__INSTRUCTIONS TO FOLLOW__
What's required is a verbatim printout of all the data.

__GIVEN DATA__
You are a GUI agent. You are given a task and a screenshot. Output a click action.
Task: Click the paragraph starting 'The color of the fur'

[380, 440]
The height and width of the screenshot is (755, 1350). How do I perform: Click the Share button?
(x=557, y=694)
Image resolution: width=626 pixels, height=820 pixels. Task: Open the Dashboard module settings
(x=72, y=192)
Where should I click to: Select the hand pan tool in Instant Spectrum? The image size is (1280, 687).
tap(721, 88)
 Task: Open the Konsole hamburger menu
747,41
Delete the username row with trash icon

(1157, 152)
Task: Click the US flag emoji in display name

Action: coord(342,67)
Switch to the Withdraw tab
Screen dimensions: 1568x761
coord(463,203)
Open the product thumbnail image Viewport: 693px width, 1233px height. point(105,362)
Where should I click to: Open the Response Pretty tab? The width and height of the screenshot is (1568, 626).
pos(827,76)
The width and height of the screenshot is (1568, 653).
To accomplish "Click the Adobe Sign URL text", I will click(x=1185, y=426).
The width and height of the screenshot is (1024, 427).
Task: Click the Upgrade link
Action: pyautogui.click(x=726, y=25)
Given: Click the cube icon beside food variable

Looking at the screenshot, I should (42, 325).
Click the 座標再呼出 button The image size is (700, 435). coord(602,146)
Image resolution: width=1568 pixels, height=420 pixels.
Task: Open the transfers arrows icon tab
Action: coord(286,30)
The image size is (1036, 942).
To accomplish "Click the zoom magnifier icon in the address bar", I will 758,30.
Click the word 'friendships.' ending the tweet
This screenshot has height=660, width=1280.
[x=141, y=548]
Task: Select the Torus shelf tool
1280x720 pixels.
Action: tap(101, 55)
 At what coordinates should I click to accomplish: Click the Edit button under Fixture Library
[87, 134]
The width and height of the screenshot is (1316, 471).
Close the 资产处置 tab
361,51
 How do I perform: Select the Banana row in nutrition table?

__ANSWER BOX__
You are a GUI agent. You are given a task and a screenshot. Output a click action.
Task: Click the paragraph starting 'The color of the fur'

[380, 440]
The height and width of the screenshot is (755, 1350). How do I perform: Click the Share button?
(x=557, y=694)
Image resolution: width=626 pixels, height=820 pixels. Task: Open the Dashboard module settings
(x=72, y=192)
Where should I click to: Select the hand pan tool in Instant Spectrum? The image size is (1280, 687).
tap(721, 88)
 Task: Open the Konsole hamburger menu
747,41
Delete the username row with trash icon

(1157, 152)
Task: Click the US flag emoji in display name

Action: coord(342,67)
Switch to the Withdraw tab
Screen dimensions: 1568x761
coord(463,203)
Open the product thumbnail image Viewport: 693px width, 1233px height. point(105,362)
Where should I click to: Open the Response Pretty tab? The width and height of the screenshot is (1568, 626).
pos(827,76)
The width and height of the screenshot is (1568, 653).
To accomplish "Click the Adobe Sign URL text", I will click(x=1185, y=426).
The width and height of the screenshot is (1024, 427).
Task: Click the Upgrade link
Action: pyautogui.click(x=726, y=25)
Given: Click the cube icon beside food variable

Looking at the screenshot, I should (42, 325).
Click the 座標再呼出 button The image size is (700, 435). coord(602,146)
Image resolution: width=1568 pixels, height=420 pixels.
Task: Open the transfers arrows icon tab
Action: coord(286,30)
The image size is (1036, 942).
To accomplish "Click the zoom magnifier icon in the address bar", I will 758,30.
Click the word 'friendships.' ending the tweet
This screenshot has height=660, width=1280.
[x=141, y=548]
Task: Select the Torus shelf tool
1280x720 pixels.
Action: tap(101, 55)
 At what coordinates should I click to accomplish: Click the Edit button under Fixture Library
[87, 134]
The width and height of the screenshot is (1316, 471).
Close the 资产处置 tab
361,51
 How do I perform: Select the Banana row in nutrition table?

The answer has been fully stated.